What is needed >> With the material below, print exactly the lines between the line holding "Task: Open info icon next to Dean Brill" and the line holding "Given: Stop measurement with the red square", inclusive. Add nothing else.

Material for this exercise >>
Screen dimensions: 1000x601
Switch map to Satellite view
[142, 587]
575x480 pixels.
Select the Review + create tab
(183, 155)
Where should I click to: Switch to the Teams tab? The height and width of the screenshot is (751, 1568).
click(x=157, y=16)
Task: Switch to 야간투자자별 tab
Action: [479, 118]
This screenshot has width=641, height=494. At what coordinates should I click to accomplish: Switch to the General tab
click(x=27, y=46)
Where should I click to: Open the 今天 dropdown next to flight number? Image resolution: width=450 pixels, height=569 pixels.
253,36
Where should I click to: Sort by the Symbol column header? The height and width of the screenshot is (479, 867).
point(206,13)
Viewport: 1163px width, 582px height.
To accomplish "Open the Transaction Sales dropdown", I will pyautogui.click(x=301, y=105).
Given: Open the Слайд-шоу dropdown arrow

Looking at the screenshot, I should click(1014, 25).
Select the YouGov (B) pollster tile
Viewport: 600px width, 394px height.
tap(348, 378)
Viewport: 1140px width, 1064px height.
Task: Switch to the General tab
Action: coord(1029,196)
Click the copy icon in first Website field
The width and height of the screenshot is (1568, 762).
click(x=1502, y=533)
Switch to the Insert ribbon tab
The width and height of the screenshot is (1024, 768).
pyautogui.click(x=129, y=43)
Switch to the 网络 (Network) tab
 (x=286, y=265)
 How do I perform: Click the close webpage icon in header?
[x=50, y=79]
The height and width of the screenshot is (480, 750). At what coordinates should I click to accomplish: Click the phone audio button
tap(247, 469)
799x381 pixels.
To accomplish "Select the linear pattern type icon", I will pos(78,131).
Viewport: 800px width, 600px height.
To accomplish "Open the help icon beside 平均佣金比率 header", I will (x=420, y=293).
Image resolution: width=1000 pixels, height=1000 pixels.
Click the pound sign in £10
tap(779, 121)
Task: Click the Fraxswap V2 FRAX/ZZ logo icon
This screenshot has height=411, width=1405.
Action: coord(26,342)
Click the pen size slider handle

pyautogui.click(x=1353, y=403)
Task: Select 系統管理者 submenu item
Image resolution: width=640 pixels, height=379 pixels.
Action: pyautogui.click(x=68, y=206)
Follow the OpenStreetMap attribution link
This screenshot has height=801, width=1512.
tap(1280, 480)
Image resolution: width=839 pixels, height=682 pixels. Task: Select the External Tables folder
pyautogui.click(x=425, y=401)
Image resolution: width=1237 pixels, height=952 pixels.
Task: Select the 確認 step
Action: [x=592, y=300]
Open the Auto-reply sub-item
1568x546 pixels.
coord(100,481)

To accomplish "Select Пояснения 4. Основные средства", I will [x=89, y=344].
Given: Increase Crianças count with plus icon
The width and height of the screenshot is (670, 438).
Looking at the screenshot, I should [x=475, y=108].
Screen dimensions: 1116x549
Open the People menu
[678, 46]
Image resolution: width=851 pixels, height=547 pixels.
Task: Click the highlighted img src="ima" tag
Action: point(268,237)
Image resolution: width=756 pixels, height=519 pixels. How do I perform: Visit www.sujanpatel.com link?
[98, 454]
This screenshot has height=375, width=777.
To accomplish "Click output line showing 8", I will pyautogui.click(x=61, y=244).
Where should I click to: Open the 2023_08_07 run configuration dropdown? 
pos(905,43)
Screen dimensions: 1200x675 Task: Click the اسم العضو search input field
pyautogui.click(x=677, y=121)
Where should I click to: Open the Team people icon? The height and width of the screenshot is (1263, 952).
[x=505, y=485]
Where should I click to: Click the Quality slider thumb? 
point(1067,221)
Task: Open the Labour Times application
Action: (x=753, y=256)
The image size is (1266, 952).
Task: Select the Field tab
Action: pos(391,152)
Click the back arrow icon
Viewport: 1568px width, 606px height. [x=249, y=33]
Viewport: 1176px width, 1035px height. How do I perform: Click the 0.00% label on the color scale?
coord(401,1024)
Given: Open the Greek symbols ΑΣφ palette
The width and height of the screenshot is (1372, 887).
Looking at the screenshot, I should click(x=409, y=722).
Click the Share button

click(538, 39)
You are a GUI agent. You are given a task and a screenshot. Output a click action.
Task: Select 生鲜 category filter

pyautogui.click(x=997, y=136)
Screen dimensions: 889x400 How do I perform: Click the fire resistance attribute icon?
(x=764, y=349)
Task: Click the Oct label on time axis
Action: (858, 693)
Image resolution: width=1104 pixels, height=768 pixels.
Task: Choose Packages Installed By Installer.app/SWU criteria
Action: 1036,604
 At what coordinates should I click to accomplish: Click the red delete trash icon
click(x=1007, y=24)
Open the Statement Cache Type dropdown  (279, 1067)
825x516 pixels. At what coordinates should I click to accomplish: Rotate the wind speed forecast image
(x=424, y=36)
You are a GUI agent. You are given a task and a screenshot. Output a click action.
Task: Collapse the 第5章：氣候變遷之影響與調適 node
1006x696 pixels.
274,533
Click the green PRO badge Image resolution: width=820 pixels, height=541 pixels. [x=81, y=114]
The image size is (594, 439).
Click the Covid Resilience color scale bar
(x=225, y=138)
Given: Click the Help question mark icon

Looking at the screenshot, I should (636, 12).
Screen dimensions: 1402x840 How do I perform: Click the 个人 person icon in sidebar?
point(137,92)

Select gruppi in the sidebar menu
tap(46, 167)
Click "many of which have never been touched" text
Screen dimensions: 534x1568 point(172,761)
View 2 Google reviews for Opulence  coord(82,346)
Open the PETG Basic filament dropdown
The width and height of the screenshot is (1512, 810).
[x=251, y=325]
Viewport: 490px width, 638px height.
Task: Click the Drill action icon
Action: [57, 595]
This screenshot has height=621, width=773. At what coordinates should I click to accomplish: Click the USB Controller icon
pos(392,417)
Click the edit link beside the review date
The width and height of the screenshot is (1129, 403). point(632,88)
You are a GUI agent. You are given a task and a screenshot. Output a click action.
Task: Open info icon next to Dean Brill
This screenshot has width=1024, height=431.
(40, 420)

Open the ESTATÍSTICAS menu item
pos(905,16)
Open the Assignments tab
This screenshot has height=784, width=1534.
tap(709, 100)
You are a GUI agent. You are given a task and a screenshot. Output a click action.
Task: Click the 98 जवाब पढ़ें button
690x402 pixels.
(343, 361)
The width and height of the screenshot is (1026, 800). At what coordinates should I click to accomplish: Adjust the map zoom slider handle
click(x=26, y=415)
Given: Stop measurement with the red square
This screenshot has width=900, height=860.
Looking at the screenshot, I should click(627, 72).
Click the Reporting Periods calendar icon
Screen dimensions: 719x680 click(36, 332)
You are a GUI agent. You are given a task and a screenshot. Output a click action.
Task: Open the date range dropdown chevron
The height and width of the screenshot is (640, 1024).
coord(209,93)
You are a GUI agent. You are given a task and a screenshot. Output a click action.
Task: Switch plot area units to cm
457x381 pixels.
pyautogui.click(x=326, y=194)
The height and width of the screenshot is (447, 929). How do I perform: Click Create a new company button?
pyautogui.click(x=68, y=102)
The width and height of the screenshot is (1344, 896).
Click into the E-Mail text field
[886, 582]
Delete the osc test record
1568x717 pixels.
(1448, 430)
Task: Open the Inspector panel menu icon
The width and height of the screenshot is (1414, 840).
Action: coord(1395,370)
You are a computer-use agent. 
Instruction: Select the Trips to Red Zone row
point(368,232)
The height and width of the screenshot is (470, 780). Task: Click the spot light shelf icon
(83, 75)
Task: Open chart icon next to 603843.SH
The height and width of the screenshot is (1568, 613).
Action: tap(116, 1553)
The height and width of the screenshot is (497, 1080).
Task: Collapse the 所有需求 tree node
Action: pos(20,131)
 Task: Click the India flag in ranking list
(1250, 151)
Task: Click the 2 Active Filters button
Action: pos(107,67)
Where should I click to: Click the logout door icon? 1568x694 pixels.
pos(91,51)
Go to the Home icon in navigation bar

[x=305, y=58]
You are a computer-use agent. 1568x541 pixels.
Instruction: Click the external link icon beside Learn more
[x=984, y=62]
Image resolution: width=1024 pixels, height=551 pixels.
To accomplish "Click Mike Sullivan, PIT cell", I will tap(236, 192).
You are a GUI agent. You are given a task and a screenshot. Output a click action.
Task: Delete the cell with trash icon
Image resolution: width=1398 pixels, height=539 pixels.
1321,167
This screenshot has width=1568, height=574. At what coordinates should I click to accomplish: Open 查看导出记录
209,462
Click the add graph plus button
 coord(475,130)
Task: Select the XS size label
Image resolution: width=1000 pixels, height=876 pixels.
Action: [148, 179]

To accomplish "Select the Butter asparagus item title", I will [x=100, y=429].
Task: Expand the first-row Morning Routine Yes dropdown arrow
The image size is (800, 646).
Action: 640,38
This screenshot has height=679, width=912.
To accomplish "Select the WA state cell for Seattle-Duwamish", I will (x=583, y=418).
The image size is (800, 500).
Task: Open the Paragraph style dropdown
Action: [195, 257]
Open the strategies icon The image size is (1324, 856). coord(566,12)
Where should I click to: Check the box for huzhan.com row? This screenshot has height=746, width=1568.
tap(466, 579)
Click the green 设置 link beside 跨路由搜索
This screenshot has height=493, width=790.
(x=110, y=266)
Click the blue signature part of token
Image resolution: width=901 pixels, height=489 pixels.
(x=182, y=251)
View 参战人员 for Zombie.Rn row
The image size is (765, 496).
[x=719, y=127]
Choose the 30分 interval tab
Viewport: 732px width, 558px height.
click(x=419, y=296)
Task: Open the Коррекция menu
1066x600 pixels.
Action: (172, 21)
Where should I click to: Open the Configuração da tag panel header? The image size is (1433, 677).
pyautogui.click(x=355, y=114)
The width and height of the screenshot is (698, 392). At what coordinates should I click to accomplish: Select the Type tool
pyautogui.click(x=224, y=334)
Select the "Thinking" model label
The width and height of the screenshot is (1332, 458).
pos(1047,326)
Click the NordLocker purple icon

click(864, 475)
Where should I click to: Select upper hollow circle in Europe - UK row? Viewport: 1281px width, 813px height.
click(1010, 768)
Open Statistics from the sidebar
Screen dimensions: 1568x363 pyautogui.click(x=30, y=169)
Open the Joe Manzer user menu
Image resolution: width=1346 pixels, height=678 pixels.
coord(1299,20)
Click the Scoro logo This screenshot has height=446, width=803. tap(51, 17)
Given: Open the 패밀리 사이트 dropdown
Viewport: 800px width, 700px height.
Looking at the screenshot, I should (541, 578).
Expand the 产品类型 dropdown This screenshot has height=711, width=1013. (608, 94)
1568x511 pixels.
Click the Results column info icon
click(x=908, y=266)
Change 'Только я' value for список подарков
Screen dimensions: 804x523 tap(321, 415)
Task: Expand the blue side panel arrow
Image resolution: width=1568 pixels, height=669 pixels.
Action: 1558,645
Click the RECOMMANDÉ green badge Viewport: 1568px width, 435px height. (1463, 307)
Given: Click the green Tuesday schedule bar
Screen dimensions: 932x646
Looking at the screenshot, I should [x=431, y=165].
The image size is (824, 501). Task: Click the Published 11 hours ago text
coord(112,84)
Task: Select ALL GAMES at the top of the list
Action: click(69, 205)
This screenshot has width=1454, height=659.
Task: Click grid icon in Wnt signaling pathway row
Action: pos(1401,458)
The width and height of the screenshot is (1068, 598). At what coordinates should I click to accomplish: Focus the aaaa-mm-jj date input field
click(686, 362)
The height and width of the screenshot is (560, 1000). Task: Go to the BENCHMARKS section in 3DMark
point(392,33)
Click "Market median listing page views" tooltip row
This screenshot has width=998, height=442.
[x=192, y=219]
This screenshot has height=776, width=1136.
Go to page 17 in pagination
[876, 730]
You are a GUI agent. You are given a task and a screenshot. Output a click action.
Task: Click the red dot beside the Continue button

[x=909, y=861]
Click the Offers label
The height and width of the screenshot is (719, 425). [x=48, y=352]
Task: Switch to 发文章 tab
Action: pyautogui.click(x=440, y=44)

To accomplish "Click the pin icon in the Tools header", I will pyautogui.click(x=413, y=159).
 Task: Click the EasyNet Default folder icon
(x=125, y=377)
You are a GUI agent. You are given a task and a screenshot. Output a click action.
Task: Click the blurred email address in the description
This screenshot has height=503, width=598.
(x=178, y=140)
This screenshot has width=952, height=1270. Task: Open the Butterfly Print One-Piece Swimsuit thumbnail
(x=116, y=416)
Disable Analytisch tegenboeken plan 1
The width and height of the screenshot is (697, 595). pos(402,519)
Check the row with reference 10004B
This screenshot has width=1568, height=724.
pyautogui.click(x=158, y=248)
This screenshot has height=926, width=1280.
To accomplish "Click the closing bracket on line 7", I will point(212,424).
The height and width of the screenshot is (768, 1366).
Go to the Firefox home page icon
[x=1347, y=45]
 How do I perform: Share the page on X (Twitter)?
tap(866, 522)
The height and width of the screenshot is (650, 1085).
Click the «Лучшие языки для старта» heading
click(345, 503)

Problem solution >>
Task: Open info icon next to Dean Brill
This screenshot has width=1024, height=431.
(40, 420)

Open the ESTATÍSTICAS menu item
pos(905,16)
Open the Assignments tab
This screenshot has height=784, width=1534.
tap(709, 100)
You are a GUI agent. You are given a task and a screenshot. Output a click action.
Task: Click the 98 जवाब पढ़ें button
690x402 pixels.
(343, 361)
The width and height of the screenshot is (1026, 800). At what coordinates should I click to accomplish: Adjust the map zoom slider handle
click(x=26, y=415)
Given: Stop measurement with the red square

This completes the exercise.